神戸鋼傘下の米社、欧ミタルと水素で還元鉄生産を共同開発 CO2発生ゼロに

20190917ミタル独ハンブルグ

 神戸製鋼所は17日、同社傘下で米ノースカロライナ州のミドレックス・テクノロジーズが、鉄鋼世界最大手の欧州アルセロール・ミタルと、鉄鉱石を水素だけで還元して鉄の材料「還元鉄」を生産する方法を共同開発する契約を結んだと発表した。従来の天然ガスで還元して生産する方法では、温暖化ガスである二酸化炭素(CO2)が発生していたが、水素だけを使うことで原理的にはCO2の発生がなくなる。

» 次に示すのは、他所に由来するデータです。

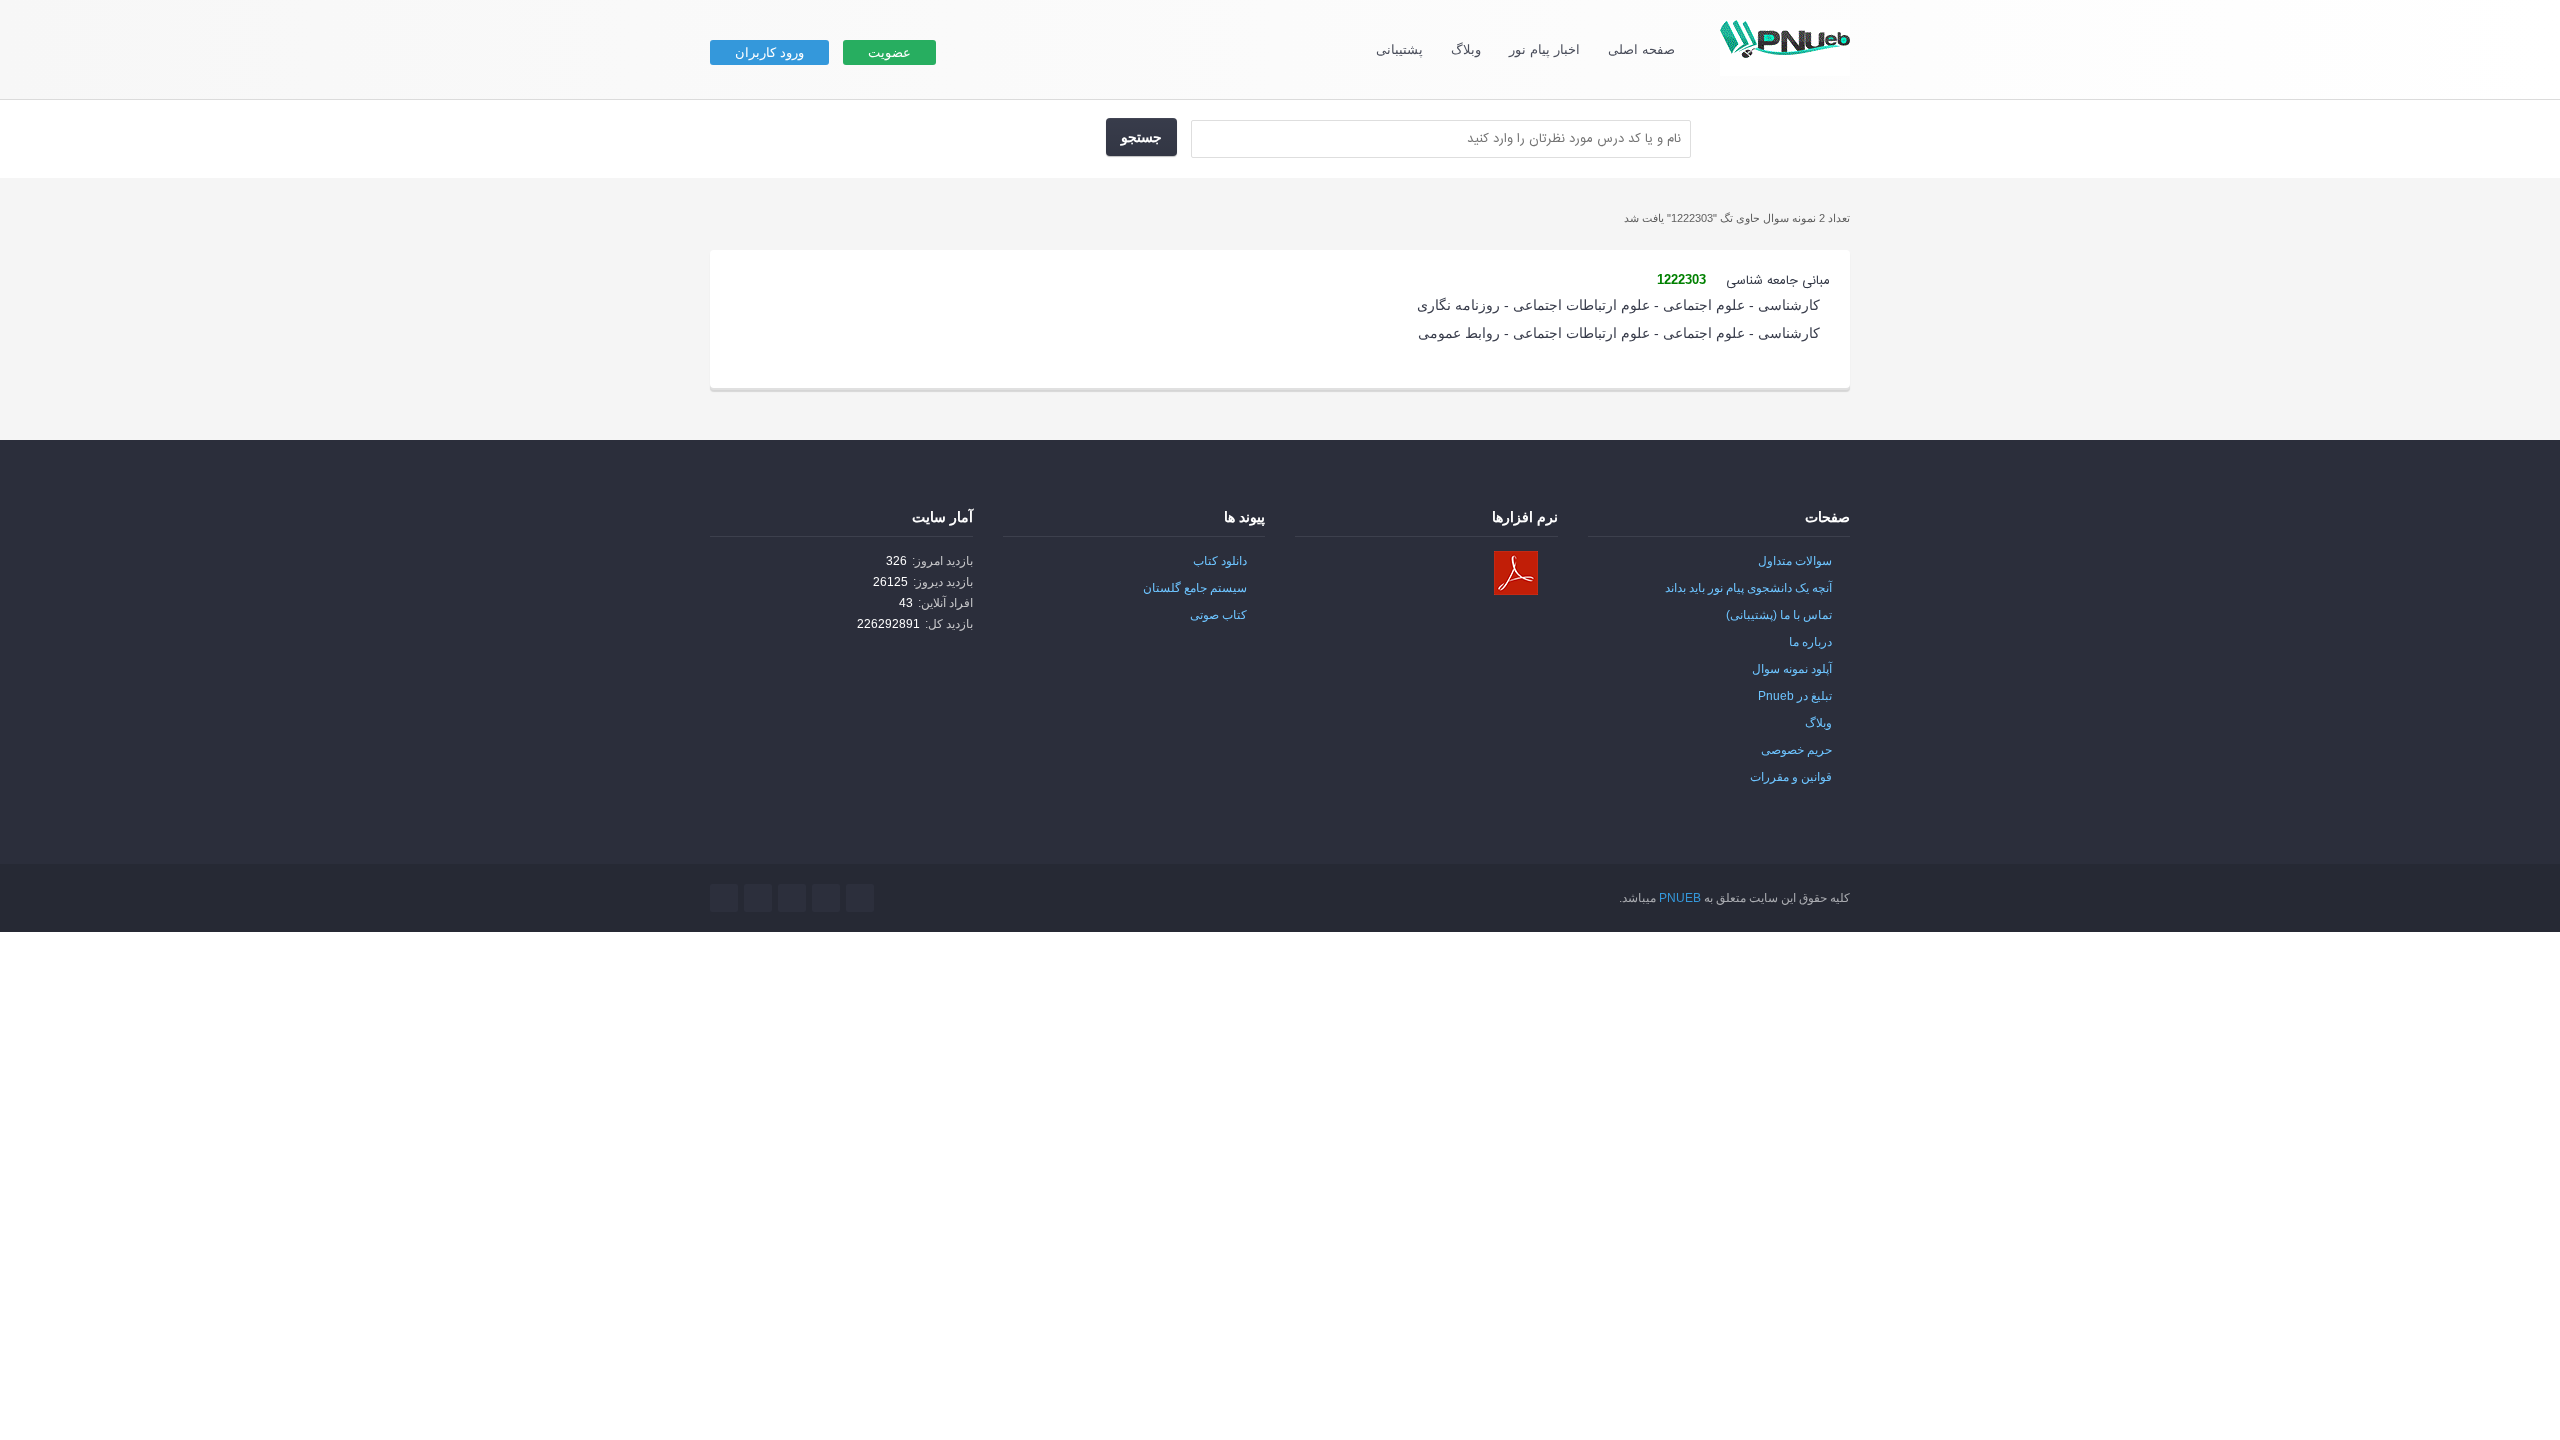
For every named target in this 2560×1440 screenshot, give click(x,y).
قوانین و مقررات (1791, 777)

 ミタルはミドレックスを技術サプライヤーとして採用した。ミドレックスは天然ガスを還元剤として、酸化鉄である鉄鉱石から鉄を取り出し「還元鉄」を生産する技術を持つ。副産物として排出するのは水とCO2だが、高炉を使って鉄を生産するのに比べてCO2排出量を抑えられるのが還元鉄の特徴だ。還元鉄の生産量は2018年に世界で1億トンを超えた。だが、還元剤を水素だけにできれば、排出する副産物が水だけになり、より環境に対応した製鉄法になる。

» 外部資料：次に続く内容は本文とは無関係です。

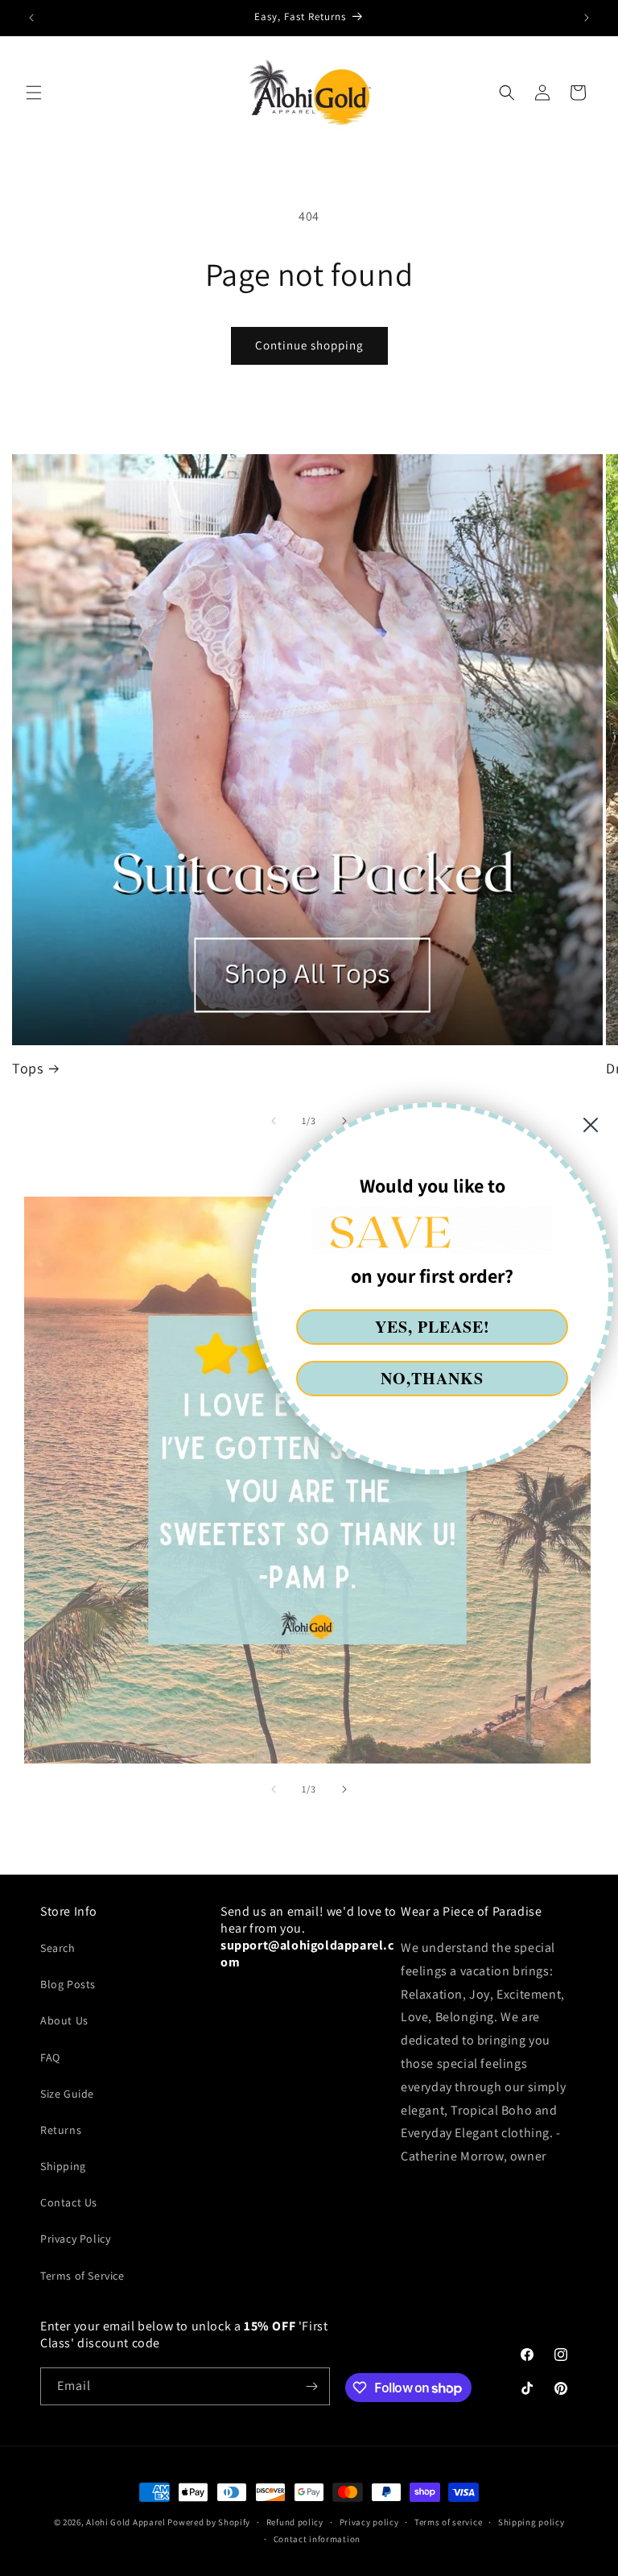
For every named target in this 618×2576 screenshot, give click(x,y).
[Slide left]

 実証プラントはミタルの独ハンブルグ工場(写真=神戸製鋼提供)内に建設する予定だ。同工場では、年間約80万トンの線材を製造。その原料として年間約60万トンの還元鉄を、天然ガスを使用したミドレックスの方法で生産している。水素だけを還元剤として還元鉄を生産するプラントは今後建設し、準備ができしだい実証運用に入る見通しだ。ミドレックスとミタルは、現時点で本格運用の時期などを明らかにしていない。